(SOURCE DOCUMENT)
(begin)

Version 0.1-draft-20231229
A Sandbox is an environment for executing untrusted programs in a manner that prevents them from corrupting the invoking environment. A sandbox might for example be used to execute code downloaded from an untrusted website, and compiled with a JIT compiler. Th untrusted code needs to make calls to its environment for services required, but should not be able to otherwise access that environment.
The basic idea for this proposal is to implement a single nested protection domain within the user-mode (or unprivileged if no user-mode) address space. Because this proposal is expected to function on processors both with and without virtual memory, it does not depend upon the RISC‑V virtual memory mechanisms, even though that would be a more general method for nested protection (e.g. extending the Sv39 PTE U-bit).
This proposal shares a similar mechanism to the VAkeys proposal, and if pursued, should be unified with that.
The sandboxed application may have 3-4 separate regions of the address space that it shares with the main application:
The goal is the sandboxed application would have access only to these regions, and no other, and that any attempt on its part to go beyond these will exit to the main application. To implement this, the following four or five unprivileged CSRs are proposed:
CSR | Purpose |
---|---|
sbox0 | Sandbox Code Matching and Permission |
sbox1 | Sandbox Heap Matching and Permission |
sbox2 | Sandbox Stack Matching and Permission |
sbox3 | Sandbox Library Matching and Permission (optional) |
sboxtrap | Sandbox Trap Handler |
The format of sbox0 to sbox3 is somewhat simplified but similar to the Machine mode PMP registers, but matches on the virtual address rather than physical. If the PC matches one of the sbox registers with execute access, then the program is executing in sandbox mode. Thus the main program can transfer to sandbox mode simply with a branch, jump, call, etc. The supervisor can return to sandbox mode with a SRET. If the PC does not so match, then it is executing the main application program. When in sandbox mode, any attempt to fetch from an address not matching a sbox register with execute access, or executing a permitted instruction, instead transfers to the virtual address held in the sboxtrap register, and exits sandbox mode. Typically such an exit would be a procedure call to request services of the main application, and the a return will naturally resume sandboxed operation. (The return address and parameters would of course have to be checked by the handler in the sboxtrap register for validity.) Also in sandbox mode, any load or store to a virtual address not matched by one of the sbox registers with the appropriate read permission (for a load) or write permission (for a store) will transfer to the sboxtrap address. How to distinguish calls and access violations is TBD, but probably does not merit a full exception PC and cause code. Any exit from the sandbox other than a call is likely to have the sandbox killed, and calls have a return address in x1. Perhaps add an error bit to each sbox to indicate the error occurred there, or use the low bits of sboxtrap, but anything fancier is not warranted.

(end)

(SUPPLIED MATERIAL)
(begin)

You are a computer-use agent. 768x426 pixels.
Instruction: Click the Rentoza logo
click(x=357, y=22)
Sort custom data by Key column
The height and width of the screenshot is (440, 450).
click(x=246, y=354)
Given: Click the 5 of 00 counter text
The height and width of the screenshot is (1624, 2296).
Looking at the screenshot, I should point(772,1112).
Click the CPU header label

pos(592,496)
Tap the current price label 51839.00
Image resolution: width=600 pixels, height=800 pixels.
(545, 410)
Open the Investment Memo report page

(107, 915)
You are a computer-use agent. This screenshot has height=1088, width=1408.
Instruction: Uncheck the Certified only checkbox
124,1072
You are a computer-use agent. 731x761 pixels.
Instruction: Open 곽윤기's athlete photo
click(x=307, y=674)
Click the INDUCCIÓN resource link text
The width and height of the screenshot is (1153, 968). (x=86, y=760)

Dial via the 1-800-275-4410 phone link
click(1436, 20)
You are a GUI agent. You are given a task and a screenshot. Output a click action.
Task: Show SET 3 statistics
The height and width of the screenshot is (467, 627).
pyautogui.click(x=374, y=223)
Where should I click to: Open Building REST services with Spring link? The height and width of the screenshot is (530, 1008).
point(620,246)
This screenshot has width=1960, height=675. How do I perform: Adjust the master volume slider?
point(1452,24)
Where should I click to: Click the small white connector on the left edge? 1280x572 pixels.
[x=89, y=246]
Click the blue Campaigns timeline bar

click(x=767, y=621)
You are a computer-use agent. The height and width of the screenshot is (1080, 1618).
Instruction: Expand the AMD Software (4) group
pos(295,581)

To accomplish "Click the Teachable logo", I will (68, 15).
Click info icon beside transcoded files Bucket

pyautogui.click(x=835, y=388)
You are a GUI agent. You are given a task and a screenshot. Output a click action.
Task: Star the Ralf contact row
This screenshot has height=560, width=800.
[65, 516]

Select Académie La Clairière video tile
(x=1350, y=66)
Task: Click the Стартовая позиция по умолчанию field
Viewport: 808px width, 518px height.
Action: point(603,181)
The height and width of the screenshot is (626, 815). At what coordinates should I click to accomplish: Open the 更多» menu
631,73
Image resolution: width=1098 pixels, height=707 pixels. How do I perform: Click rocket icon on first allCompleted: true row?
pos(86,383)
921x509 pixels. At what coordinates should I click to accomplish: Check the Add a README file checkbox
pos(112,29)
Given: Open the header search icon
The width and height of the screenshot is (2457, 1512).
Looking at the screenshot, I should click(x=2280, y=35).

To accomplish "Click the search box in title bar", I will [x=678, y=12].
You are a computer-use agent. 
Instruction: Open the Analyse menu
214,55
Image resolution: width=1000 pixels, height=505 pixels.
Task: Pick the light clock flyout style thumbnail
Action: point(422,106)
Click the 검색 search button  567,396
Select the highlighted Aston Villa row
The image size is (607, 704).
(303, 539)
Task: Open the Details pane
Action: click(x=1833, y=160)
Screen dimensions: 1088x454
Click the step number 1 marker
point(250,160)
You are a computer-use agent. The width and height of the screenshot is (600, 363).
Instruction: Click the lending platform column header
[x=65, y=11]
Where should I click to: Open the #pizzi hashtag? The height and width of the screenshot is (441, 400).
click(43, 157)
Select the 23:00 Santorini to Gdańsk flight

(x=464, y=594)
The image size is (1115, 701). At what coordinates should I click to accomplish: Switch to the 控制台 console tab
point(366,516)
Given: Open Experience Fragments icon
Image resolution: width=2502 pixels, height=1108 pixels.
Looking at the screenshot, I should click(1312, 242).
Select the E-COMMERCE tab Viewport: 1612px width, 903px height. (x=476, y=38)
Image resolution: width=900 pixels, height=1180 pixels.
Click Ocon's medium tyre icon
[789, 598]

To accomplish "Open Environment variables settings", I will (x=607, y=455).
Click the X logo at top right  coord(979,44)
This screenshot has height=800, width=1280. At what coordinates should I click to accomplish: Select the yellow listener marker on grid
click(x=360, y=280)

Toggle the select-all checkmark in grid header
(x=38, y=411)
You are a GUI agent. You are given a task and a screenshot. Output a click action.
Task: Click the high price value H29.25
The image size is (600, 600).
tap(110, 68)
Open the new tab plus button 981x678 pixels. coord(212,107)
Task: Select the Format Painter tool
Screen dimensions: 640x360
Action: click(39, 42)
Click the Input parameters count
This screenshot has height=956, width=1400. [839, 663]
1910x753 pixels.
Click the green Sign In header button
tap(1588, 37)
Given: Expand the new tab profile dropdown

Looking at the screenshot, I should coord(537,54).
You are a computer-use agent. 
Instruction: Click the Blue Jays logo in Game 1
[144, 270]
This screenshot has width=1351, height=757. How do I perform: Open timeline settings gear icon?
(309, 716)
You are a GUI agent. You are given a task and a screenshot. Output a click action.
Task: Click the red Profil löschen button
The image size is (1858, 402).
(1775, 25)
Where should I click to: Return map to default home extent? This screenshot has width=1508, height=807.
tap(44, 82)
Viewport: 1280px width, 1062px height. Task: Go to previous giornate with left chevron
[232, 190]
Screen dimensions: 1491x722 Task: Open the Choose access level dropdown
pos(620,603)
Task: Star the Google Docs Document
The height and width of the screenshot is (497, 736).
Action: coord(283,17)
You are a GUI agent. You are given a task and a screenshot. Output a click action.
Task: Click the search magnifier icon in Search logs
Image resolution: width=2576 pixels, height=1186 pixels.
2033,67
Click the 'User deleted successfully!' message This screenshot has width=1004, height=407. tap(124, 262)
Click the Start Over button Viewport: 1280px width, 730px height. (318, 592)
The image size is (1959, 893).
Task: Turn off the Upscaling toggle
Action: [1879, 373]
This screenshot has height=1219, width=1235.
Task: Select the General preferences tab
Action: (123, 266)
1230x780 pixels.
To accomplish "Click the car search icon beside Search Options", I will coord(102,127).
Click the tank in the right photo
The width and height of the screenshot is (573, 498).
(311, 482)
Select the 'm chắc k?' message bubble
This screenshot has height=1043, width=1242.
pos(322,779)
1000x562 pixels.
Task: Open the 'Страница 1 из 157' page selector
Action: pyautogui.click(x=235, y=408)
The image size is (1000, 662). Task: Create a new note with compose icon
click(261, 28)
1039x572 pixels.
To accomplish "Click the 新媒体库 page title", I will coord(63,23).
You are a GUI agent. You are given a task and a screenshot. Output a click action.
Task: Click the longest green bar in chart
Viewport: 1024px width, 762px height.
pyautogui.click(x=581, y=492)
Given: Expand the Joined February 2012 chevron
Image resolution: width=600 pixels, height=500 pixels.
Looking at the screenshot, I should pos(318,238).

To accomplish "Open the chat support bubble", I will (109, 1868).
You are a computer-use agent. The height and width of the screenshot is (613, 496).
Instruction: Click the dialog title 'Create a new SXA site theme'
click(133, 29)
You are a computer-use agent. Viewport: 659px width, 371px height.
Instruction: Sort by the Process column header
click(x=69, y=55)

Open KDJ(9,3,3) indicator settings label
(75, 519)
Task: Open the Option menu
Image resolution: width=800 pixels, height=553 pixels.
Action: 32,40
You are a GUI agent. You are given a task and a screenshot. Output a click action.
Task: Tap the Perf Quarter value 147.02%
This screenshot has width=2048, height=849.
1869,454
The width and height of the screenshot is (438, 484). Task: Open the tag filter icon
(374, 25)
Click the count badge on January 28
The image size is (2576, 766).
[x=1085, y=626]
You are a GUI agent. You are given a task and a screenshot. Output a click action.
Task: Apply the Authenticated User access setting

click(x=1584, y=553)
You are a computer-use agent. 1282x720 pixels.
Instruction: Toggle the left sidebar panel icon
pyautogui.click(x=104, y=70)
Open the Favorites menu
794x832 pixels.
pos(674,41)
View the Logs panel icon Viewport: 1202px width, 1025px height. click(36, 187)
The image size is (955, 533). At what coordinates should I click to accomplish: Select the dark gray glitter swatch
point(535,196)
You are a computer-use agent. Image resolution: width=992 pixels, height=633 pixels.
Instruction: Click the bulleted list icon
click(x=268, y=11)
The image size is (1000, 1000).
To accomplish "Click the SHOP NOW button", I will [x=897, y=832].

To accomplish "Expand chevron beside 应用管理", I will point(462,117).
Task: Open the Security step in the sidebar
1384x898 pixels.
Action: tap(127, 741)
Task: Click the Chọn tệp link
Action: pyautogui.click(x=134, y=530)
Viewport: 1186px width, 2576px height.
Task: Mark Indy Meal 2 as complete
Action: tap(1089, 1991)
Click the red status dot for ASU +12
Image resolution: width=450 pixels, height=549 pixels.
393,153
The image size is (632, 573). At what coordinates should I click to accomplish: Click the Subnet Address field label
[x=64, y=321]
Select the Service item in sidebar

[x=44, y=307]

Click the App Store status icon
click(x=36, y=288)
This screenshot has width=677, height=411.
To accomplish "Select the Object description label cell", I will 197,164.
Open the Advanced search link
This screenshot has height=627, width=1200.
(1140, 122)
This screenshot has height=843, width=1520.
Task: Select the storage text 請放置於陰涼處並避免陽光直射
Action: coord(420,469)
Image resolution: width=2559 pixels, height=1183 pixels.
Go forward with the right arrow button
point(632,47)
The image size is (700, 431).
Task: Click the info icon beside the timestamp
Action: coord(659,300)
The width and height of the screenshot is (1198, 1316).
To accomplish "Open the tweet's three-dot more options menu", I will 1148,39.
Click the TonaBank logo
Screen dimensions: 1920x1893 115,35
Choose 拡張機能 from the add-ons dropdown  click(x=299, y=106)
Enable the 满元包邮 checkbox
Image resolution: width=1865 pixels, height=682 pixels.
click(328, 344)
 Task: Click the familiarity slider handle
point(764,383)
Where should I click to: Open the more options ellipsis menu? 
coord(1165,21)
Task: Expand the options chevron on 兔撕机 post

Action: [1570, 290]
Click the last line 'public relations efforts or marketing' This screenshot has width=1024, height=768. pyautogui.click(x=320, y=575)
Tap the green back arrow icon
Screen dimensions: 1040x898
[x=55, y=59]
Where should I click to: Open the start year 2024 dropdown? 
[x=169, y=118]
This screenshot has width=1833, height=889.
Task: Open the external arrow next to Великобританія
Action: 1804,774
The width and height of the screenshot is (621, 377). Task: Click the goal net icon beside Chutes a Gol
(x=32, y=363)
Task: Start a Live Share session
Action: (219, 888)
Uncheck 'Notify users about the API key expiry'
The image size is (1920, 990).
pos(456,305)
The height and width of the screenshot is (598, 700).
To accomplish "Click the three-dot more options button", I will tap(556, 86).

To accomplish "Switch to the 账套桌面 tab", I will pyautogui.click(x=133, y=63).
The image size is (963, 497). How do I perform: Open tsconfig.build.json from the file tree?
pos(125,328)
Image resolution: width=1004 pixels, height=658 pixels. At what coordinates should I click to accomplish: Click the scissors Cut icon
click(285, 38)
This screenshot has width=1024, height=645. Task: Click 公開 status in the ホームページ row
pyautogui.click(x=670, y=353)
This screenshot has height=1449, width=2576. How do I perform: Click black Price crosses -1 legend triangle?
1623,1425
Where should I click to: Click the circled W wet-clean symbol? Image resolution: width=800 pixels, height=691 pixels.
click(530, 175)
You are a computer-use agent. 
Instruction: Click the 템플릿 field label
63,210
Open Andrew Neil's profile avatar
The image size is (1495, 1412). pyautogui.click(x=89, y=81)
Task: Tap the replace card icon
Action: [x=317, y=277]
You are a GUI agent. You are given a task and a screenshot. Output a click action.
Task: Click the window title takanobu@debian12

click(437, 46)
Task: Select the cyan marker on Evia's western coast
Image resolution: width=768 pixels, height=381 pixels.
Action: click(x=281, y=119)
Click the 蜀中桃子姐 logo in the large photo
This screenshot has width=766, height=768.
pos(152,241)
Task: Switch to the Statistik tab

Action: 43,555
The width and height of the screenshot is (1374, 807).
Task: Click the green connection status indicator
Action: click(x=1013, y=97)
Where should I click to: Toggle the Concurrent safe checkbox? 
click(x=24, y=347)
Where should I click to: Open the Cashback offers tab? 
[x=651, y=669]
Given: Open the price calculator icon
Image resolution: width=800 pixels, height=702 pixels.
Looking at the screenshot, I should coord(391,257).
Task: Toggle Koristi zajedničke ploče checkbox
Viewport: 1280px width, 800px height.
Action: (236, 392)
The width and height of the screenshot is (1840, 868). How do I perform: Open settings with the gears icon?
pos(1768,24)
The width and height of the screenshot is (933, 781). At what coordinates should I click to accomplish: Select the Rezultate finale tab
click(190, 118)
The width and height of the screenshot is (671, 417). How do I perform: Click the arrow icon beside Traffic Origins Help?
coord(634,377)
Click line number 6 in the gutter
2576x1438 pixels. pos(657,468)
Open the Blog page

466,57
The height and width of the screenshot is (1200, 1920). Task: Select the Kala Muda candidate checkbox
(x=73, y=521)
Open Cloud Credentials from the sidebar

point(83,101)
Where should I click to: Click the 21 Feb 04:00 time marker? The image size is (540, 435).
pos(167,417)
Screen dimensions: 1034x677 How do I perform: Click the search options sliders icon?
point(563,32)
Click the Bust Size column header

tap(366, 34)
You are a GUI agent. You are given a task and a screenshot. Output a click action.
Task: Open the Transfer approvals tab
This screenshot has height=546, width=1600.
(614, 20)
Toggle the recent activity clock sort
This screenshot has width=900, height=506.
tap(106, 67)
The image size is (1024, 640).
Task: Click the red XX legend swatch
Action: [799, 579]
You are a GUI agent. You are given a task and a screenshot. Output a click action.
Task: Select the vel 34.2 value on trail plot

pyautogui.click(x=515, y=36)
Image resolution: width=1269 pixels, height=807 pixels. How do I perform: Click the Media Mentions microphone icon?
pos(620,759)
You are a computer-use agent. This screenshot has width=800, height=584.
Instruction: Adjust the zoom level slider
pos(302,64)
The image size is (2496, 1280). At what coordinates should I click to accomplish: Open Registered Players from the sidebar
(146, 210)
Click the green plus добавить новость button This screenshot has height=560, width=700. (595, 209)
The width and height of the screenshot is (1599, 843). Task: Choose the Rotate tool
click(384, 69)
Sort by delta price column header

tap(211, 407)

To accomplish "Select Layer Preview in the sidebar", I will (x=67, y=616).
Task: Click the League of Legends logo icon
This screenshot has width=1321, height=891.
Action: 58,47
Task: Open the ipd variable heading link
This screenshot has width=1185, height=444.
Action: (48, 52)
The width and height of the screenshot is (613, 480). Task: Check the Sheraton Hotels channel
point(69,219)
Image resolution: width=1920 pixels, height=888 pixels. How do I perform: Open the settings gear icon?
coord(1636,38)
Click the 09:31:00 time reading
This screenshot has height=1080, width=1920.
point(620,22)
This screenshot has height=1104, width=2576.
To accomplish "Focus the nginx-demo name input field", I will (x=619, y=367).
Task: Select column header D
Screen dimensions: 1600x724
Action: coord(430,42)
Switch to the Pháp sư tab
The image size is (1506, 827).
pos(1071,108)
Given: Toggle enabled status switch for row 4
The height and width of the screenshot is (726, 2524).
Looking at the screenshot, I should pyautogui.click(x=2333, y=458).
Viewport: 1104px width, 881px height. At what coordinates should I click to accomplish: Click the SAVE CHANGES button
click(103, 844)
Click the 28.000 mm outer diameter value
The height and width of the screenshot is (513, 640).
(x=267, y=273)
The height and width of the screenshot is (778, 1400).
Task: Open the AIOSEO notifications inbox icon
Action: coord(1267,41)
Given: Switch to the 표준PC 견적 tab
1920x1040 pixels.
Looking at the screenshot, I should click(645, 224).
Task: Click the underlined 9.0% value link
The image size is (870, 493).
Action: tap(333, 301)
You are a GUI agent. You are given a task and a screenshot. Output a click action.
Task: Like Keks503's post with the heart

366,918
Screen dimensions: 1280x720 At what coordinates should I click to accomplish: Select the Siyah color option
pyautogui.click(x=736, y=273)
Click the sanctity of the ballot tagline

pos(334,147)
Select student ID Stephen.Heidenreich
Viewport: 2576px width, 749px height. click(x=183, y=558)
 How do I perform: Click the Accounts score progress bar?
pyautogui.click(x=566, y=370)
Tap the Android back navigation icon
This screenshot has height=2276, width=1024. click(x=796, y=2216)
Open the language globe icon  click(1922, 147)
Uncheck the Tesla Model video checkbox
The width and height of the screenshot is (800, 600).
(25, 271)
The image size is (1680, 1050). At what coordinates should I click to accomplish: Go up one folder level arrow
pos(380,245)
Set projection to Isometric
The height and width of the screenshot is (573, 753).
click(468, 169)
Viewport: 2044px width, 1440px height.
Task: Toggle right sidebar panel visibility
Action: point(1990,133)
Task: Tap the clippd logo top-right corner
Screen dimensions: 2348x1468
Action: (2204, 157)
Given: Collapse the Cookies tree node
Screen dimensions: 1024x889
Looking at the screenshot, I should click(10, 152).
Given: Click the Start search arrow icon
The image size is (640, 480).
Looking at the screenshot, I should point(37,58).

(end)

(STATED GOAL 1)
Answer these questions about the sandbox proposal:
(a) Which other proposal should this one be unified with if pursued?
(b) Which register holds the virtual address that control transfers to when the sandbox exits?
(c) In which register do calls out of the sandbox have their return address?
(STATED GOAL 2)
Reproduce the sandbox proposal between "Version 0.1-draft-20231229" and "Sv39 PTE U-bit).", inclusive.
(STATED GOAL 3)
According to the sandbox proposal, why does the design not depend on the RISC‑V virtual memory mechanisms?
The entries are separate from the sandbox proposal.

(RESPONSE 1)
(a) The VAkeys proposal.
(b) The sboxtrap register.
(c) x1.

(RESPONSE 2)
Version 0.1-draft-20231229
A Sandbox is an environment for executing untrusted programs in a manner that prevents them from corrupting the invoking environment. A sandbox might for example be used to execute code downloaded from an untrusted website, and compiled with a JIT compiler. Th untrusted code needs to make calls to its environment for services required, but should not be able to otherwise access that environment.
The basic idea for this proposal is to implement a single nested protection domain within the user-mode (or unprivileged if no user-mode) address space. Because this proposal is expected to function on processors both with and without virtual memory, it does not depend upon the RISC‑V virtual memory mechanisms, even though that would be a more general method for nested protection (e.g. extending the Sv39 PTE U-bit).

(RESPONSE 3)
The proposal is expected to function on processors both with and without virtual memory. For that reason it does not rely on those mechanisms, even though they would offer a more general method for nested protection.